Pivotal role of Protease‐activated receptor‐2 in bleomycin‐induced pulmonary fibrosis

Idiopathic pulmonary fibrosis (IPF) constitutes the most devastating form of fibrotic lung disorders, and remains refractory to current therapies. The coagulation cascade is frequently activated during pulmonary fibrosis, but this observation has so far resisted a mechanistic explanation. Recent data suggest that protease‐activated receptor (PAR)‐2, a receptor activated by coagulation factor(F) Xa, plays a key role in fibrotic disease. Here, we assessed the role of PAR‐2 in pulmonary fibrosis. We show that PAR‐2 is upregulated in the lungs of IPF patients. The bronchoalveolar lavage fluid of these patients displays increased procoagulant‐dependant mitogenic activity. In a murine model of pulmonary fibrosis, we show that bleomycin induces PAR‐2 expression, myofibroblast differentiation and collagen synthesis. In PAR‐2−/− mice, the extent and severity of fibrotic lesions is reduced whereas myofibroblast differentiation is abolished and collagen expression is decreased.

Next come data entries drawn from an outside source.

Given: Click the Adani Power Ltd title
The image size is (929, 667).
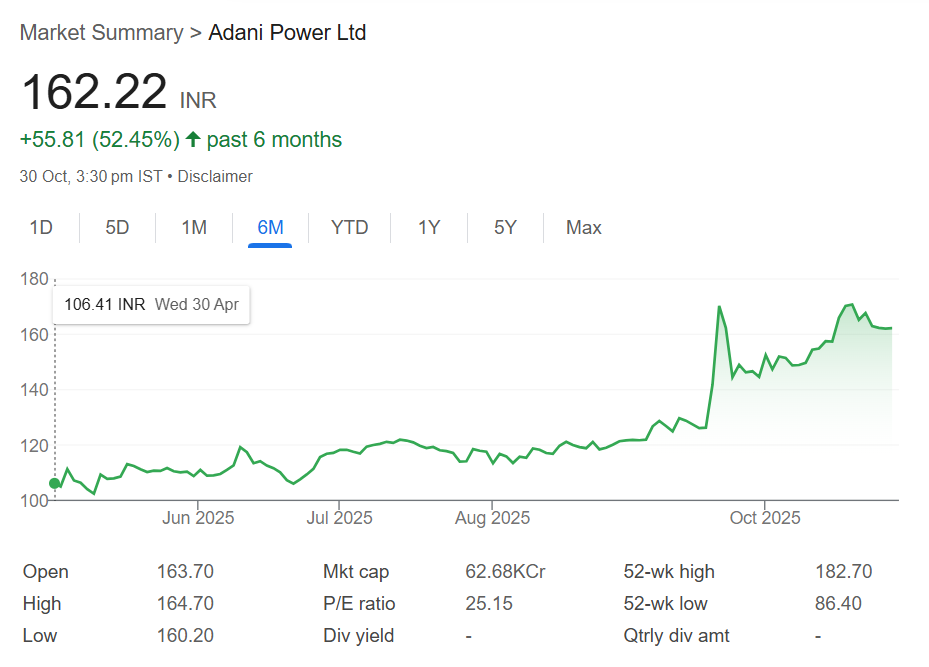Looking at the screenshot, I should coord(287,33).
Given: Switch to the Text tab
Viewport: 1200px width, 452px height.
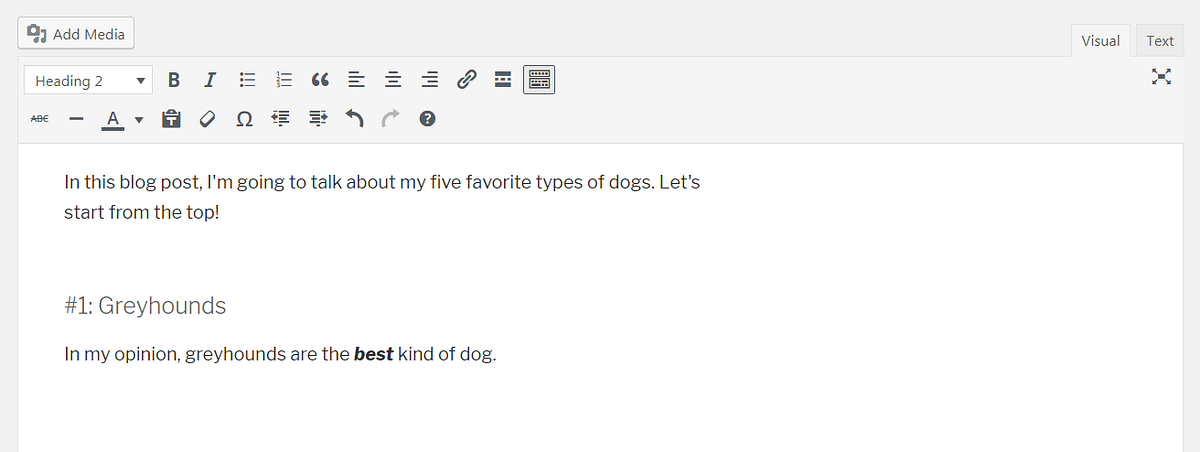Looking at the screenshot, I should 1160,41.
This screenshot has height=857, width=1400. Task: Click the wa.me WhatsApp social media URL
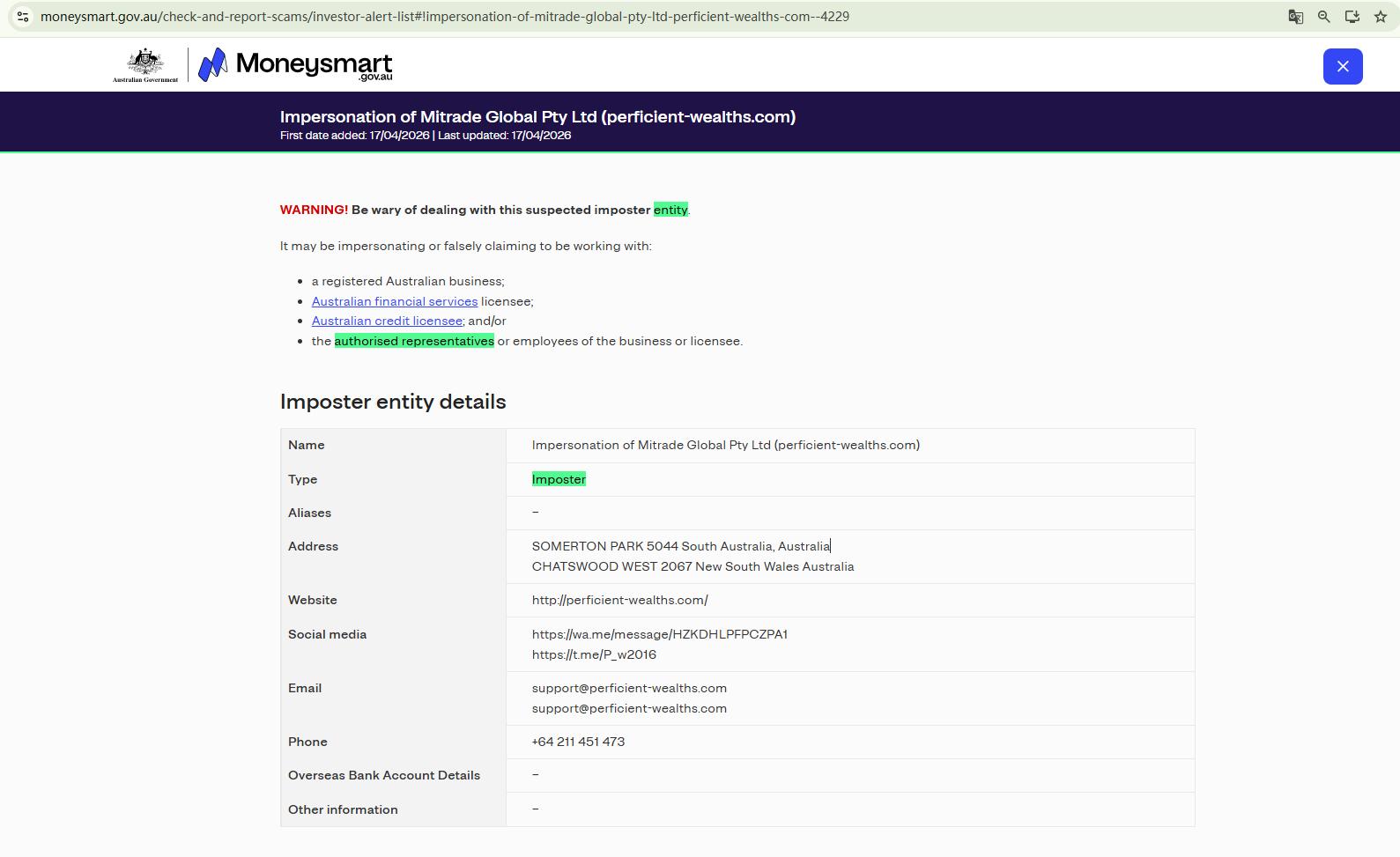[x=659, y=634]
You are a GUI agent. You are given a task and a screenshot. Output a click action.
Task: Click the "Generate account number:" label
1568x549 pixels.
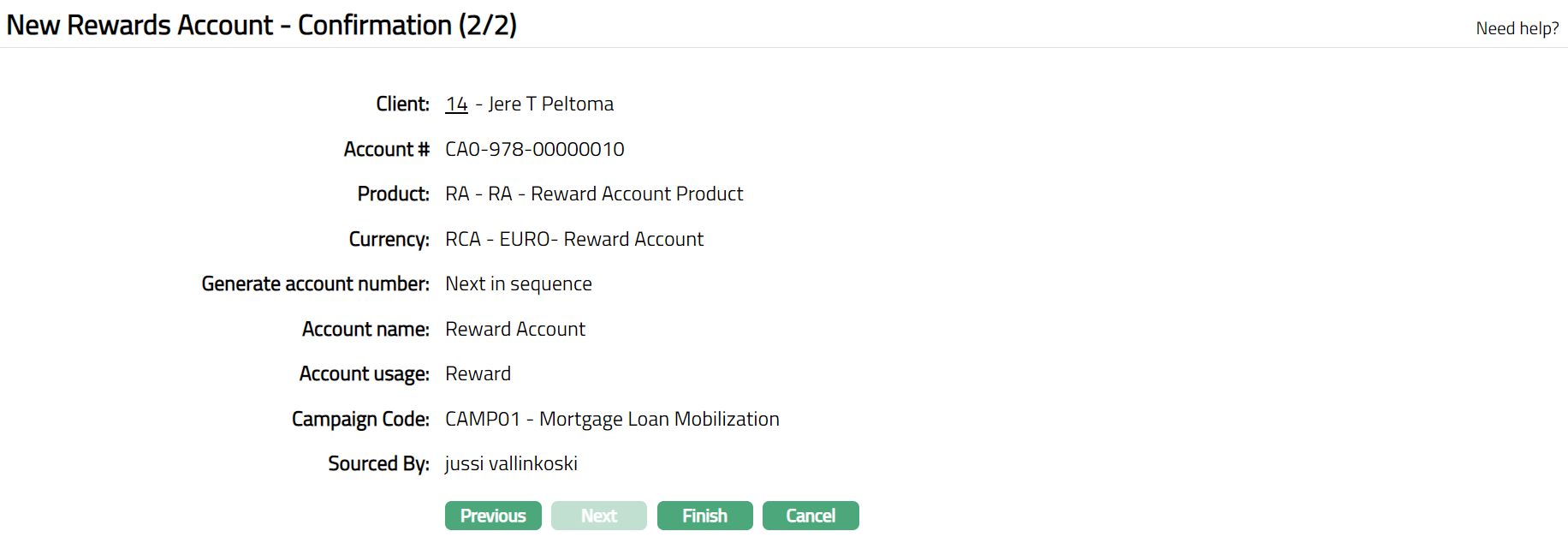pyautogui.click(x=315, y=284)
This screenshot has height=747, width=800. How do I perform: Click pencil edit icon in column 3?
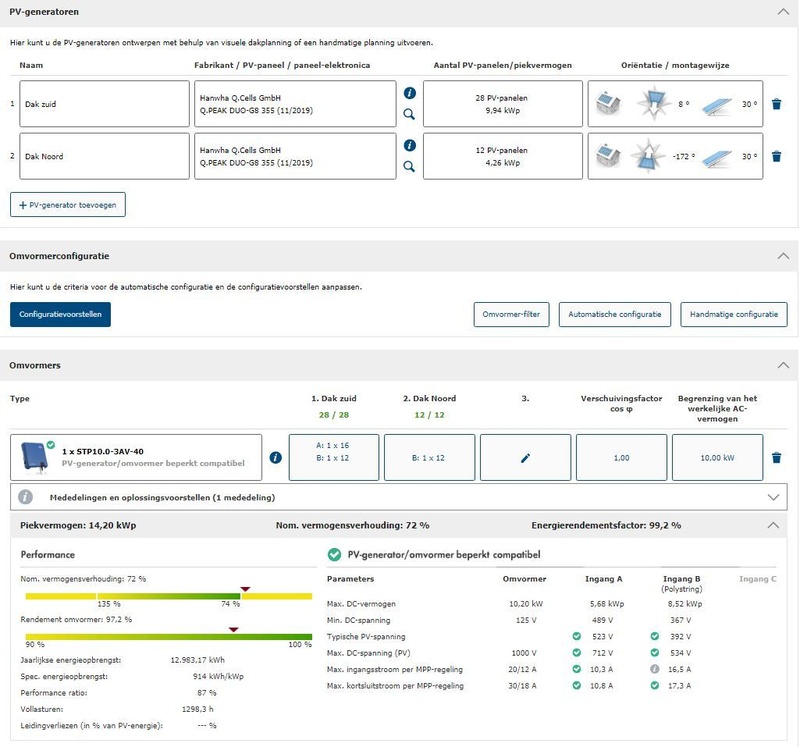526,458
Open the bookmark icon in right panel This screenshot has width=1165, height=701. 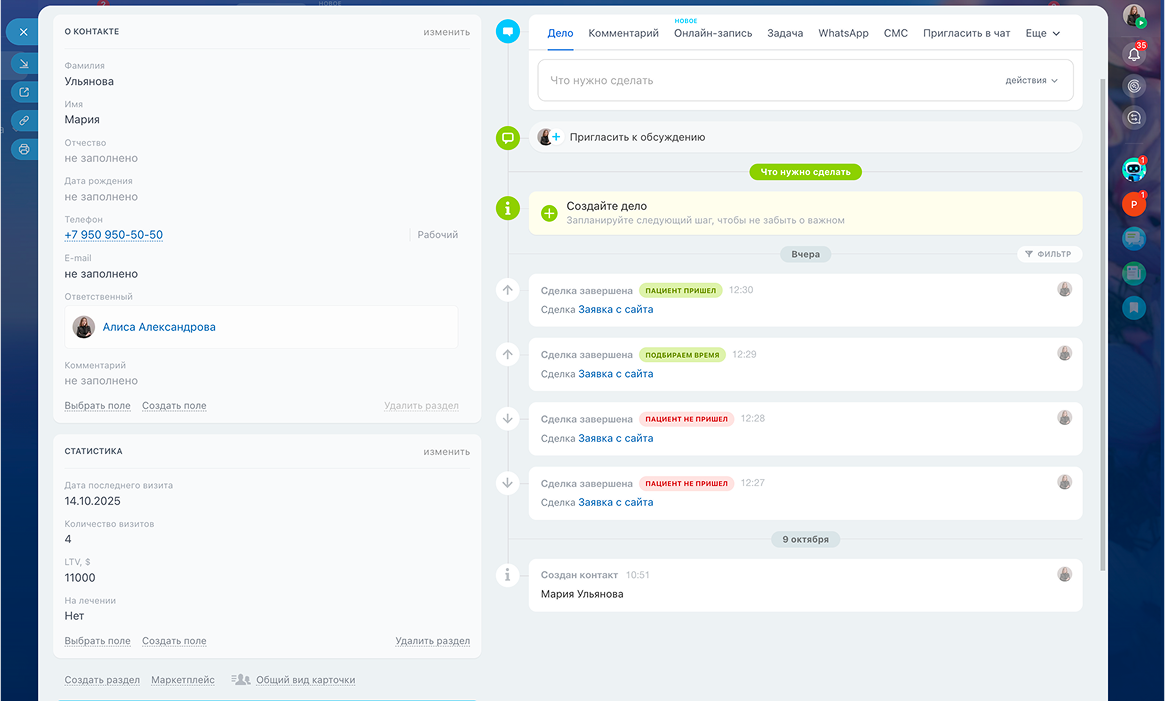pyautogui.click(x=1133, y=307)
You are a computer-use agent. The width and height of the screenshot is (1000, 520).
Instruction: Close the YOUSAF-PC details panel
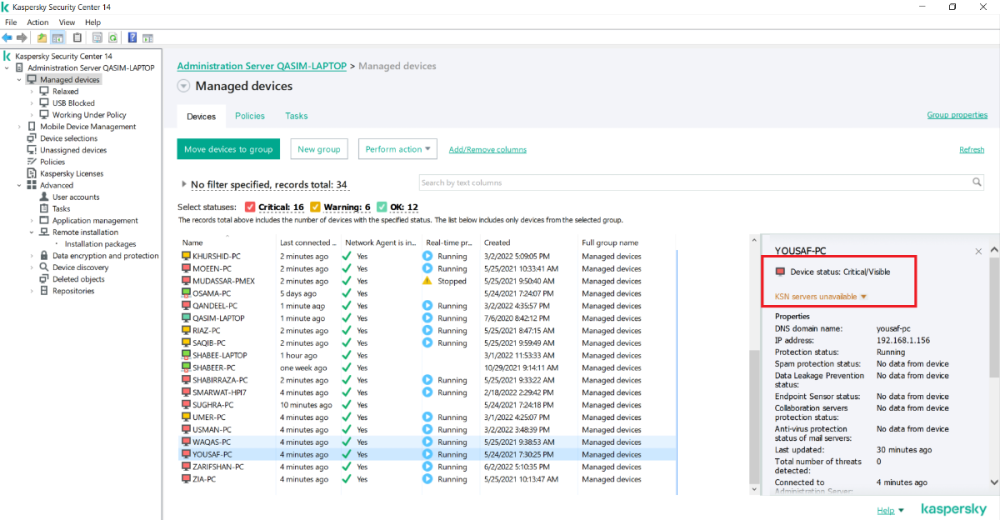[977, 250]
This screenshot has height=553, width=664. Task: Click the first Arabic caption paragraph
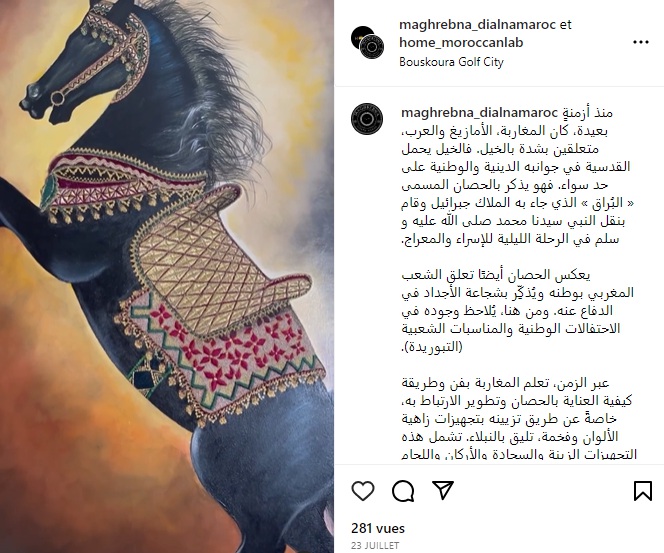[517, 176]
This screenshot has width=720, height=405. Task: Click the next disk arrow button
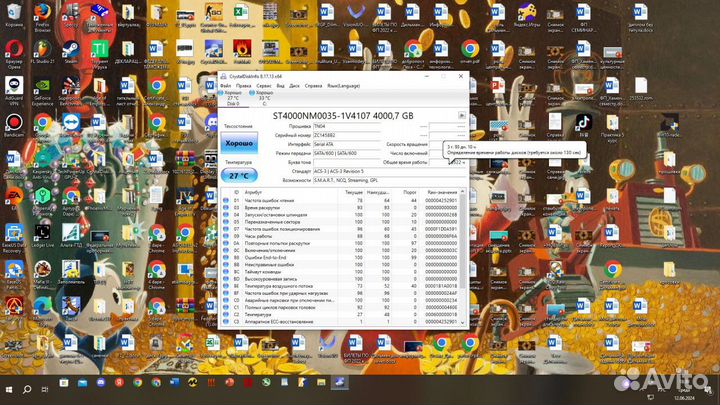click(x=461, y=116)

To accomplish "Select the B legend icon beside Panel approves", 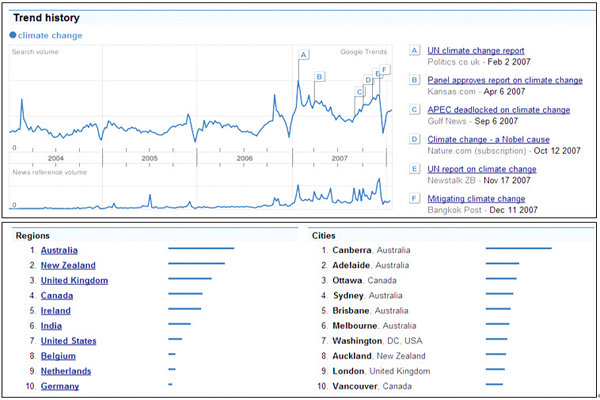I will (x=414, y=80).
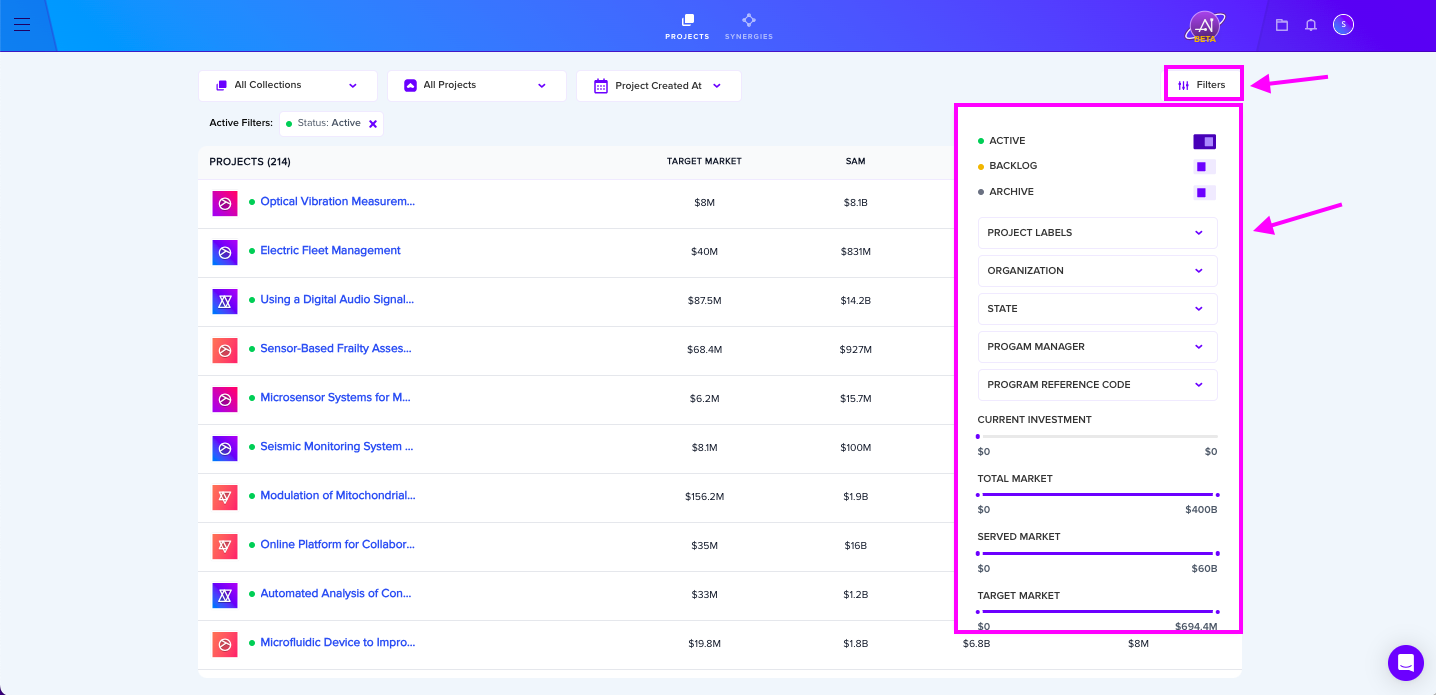Click the folder icon in header
The height and width of the screenshot is (695, 1436).
point(1282,25)
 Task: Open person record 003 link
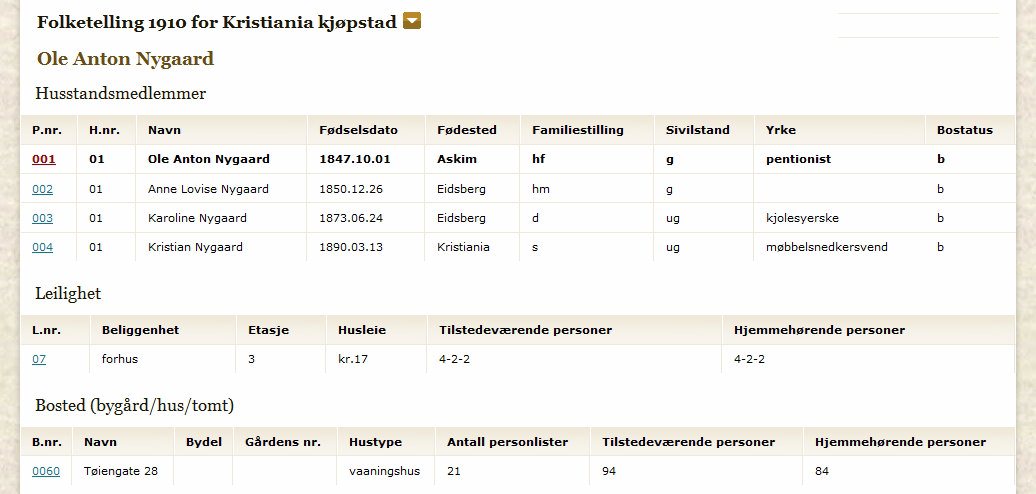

Moreover, fibrin deposition in lungs of fibrotic PAR‐2−/− mice is reduced compared to wild type mice due to differential tissue factor expression in response to bleomycin. Finally, anticoagulant targeting FXa significantly reduced fibrosis development. Taken together, PAR‐2 is instrumental in pulmonary fibrosis, and inhibition of the PAR‐2‐coagulation axis may provide a novel therapeutic approach for this devastating disease.